As forças e a fragilidade de Avatar


Finalmente assisto um filmo em 3D, o mega sucesso Avatar. A experiência é fascinante a princípio, principalmente pela sensação de profundidade de cada cena. Melhor ainda para quem entende inglês, que nem precisa se distrair com legendas.
Passado o fascínio inicial, tenho que encarar o território estranho do cinema comercial de aventura. Um mundo diferente, com uma lógica própria, com paradigmas aos quais não estou habituado. Um ponto positivo: o filme é abertamente anti-imperialista, bem ao gosto destes tempos pós-coloniais. Didaticamente, com muita paciência, tenta ensinar os americanos que outros povos e culturas não servem só para ser destruídos e conquistados, que há algo que podem aprender conosco. Digo “conosco” porque acho que nos identificamos a princípio com os azulões, ou estarei enganado?
O filme segue sua longa trajetória. Há um discurso ecológico bonito e interessante, que não chega a cair no piegas, e isto é um mérito para esse tipo de filme. A noção de conexão com a natureza que os azulões têm é bem apropriada, assim como a dificuldade dos americanos em entendê-la (que saudade de meus cabelos longos...)
O ponto fraco é evidente: ele não surpreende. Sabemos exatamente o que vai acontecer a todo momento. As únicas surpresas ficam para a parte visual, realmente impressionante. Mas a história se arrasta de maneira esquemática e previsível, mesmo para alguém sem muita experiência no estilo.
Claro, eu posso não ter entendido nada, e não sacado que o que importa mesmo são os efeitos especiais, e os níveis de leitura da história não interessam muito. Devo me dar por satisfeito de ele criticar o imperialismo tão abertamente. Por outro lado, o público de hoje em dia não é ingênuo. Facilmente se descobre o que é avatar, de onde vem, que mitologias estão envolvidas, que tipo de pessoas vão se sentir incomodadas com o filme. Os estratos simbólico, político, narrativo e ideológico nunca estiveram tão acessíveis ao público médio, é questão de dois cliques e quatro neurônios.

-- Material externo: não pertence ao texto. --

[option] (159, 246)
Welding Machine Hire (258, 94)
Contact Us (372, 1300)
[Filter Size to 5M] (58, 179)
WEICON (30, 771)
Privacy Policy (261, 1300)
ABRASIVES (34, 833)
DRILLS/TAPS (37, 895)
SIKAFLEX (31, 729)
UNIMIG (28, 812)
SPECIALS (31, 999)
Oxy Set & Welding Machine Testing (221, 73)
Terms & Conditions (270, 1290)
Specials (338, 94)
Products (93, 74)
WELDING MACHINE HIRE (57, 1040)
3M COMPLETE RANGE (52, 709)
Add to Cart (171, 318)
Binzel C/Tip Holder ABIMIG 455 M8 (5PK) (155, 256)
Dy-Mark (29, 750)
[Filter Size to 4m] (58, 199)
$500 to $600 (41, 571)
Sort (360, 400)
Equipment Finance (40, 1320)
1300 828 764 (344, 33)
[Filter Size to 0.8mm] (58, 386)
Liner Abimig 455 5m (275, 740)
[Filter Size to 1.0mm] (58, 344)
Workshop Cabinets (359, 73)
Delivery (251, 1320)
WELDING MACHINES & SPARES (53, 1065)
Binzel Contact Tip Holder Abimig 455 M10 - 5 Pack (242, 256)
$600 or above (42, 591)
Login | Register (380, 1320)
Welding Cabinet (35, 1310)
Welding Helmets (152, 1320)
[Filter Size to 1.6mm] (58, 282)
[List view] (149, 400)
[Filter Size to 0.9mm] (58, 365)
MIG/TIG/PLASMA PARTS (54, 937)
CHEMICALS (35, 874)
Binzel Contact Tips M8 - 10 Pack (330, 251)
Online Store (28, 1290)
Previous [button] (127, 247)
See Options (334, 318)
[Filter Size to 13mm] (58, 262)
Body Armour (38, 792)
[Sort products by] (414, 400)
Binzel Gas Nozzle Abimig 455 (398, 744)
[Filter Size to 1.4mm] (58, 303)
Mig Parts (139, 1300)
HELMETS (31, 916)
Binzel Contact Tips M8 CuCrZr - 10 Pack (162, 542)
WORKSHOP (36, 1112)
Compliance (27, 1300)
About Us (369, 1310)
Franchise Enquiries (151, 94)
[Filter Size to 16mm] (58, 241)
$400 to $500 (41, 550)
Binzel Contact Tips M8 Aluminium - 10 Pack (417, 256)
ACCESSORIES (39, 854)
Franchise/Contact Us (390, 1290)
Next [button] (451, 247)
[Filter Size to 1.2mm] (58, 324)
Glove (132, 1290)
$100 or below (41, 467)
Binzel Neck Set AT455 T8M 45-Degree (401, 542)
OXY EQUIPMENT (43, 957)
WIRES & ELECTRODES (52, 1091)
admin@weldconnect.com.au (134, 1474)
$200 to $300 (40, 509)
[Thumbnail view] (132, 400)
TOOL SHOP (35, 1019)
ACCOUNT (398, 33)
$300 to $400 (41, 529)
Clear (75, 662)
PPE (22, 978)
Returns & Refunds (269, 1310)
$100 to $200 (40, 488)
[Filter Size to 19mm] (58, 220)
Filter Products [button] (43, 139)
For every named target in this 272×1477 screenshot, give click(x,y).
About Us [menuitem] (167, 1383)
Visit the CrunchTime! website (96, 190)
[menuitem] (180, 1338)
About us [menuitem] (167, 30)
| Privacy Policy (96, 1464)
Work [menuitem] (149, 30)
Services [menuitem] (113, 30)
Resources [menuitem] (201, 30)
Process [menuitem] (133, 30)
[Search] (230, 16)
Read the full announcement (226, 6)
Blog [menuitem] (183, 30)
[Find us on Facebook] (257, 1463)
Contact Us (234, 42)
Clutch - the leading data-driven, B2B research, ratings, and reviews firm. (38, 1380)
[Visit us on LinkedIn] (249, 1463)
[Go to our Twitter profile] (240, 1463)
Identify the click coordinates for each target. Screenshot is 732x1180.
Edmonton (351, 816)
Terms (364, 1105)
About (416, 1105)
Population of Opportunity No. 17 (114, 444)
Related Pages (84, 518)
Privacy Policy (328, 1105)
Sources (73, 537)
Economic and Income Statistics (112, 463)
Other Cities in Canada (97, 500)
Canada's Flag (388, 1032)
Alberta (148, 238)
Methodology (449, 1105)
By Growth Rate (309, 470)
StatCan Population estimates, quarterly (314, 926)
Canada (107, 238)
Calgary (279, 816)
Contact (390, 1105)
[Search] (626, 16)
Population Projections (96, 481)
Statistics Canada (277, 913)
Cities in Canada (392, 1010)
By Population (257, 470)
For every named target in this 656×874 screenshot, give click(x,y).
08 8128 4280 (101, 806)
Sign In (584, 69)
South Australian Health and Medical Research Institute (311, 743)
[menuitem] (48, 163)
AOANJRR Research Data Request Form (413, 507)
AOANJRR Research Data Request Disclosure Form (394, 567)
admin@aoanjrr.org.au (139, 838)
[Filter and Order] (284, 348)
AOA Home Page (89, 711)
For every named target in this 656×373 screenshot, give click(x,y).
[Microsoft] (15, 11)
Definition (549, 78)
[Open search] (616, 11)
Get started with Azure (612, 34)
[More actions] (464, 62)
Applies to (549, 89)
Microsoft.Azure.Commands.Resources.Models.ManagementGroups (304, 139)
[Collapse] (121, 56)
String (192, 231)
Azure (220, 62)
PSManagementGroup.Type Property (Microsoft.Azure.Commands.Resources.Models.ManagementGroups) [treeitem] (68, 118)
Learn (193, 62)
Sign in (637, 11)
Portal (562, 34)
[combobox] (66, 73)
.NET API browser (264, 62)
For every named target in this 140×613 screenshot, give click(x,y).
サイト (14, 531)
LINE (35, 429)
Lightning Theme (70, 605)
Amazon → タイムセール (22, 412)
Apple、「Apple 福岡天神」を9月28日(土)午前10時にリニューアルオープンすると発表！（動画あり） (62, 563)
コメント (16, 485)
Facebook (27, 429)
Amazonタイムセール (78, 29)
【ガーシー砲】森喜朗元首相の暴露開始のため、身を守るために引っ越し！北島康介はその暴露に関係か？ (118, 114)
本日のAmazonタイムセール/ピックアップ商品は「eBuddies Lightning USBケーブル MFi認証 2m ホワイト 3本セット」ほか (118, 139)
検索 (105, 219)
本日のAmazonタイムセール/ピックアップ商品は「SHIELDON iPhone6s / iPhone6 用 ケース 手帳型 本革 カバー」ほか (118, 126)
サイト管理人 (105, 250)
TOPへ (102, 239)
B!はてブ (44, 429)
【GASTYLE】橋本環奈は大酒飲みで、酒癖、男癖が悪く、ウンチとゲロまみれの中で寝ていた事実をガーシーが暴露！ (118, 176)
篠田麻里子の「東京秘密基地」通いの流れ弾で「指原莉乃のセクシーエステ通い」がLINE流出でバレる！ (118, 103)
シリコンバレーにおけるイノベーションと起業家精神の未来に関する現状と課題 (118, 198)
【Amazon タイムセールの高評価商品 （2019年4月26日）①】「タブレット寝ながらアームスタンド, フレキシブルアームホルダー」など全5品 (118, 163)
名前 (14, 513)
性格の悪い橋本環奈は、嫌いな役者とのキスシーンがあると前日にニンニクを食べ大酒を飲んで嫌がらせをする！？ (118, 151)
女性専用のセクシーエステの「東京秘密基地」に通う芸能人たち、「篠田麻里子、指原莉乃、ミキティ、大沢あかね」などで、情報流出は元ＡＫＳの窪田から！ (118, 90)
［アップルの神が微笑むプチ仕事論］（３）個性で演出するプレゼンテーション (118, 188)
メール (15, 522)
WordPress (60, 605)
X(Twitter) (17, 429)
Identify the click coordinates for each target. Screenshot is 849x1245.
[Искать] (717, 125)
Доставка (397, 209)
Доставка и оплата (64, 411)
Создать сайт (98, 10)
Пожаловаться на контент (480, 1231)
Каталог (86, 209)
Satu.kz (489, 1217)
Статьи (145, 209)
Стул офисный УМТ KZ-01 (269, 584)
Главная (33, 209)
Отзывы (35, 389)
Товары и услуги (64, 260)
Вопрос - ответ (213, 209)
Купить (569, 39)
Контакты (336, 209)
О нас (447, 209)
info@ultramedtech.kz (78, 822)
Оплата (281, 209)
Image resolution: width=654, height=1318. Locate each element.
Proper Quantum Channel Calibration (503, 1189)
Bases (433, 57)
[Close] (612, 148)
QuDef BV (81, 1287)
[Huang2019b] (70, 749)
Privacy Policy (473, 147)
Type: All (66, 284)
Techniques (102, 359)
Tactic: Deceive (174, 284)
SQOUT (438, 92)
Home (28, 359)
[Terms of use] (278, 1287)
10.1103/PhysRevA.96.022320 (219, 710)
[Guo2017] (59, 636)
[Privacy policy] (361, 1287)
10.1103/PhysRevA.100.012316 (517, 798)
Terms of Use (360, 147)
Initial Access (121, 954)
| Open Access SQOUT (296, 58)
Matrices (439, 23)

O que importa é que se sai do cinema com uma sensação de que valeu a pena, que ele atingiu não apenas os sentidos, e que há sim bastante conteúdo a ser analisado, ao contrário do que eu fico temendo sempre que me aventuro pelo cinema comercial: que seja só correria e explosões sem significado relevante, sem riqueza de composição.
Fechando de maneira coerente com o Alanismo: não importa se seis pessoas ou seis bilhões assistiram o filme, o que importa é o que ele teve a dizer para mim. E sim, ele falou e mostrou bastante.